## [DATA]
* Begin *

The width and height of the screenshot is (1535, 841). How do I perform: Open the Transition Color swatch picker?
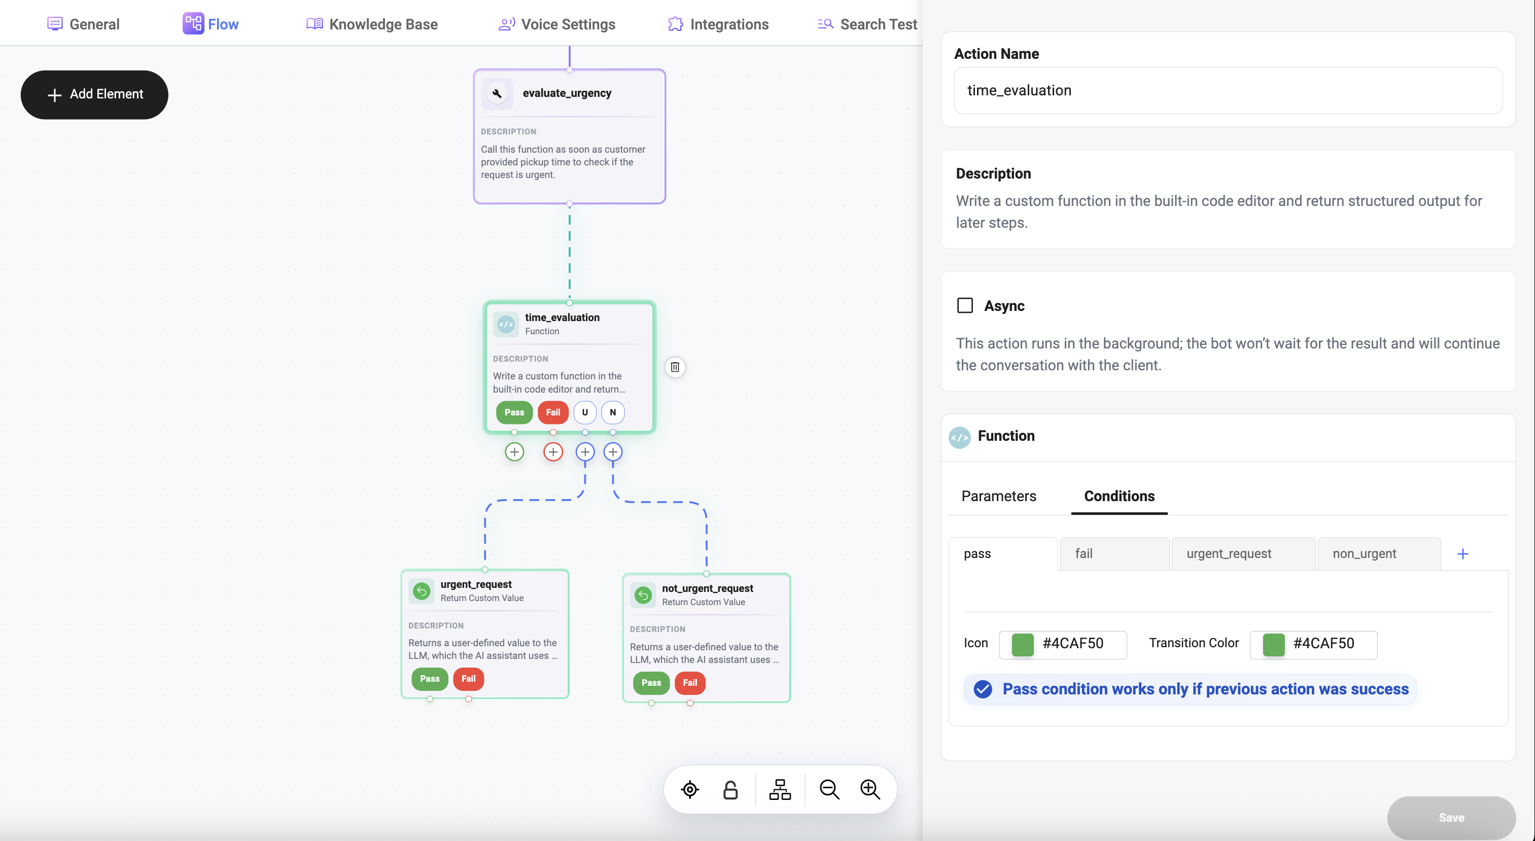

* End *
* Begin *

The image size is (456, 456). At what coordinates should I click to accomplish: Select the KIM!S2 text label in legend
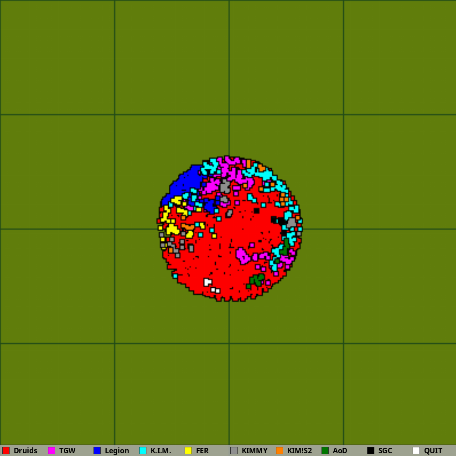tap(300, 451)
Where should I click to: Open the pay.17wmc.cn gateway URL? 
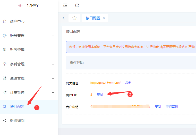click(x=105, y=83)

* End *

Return the lines from the one containing "Where should I" up to and including the one containing "click(x=105, y=83)", word for word, with the pictures left out.

## [ANSWER]
Where should I click to: Open the pay.17wmc.cn gateway URL? 
click(x=105, y=83)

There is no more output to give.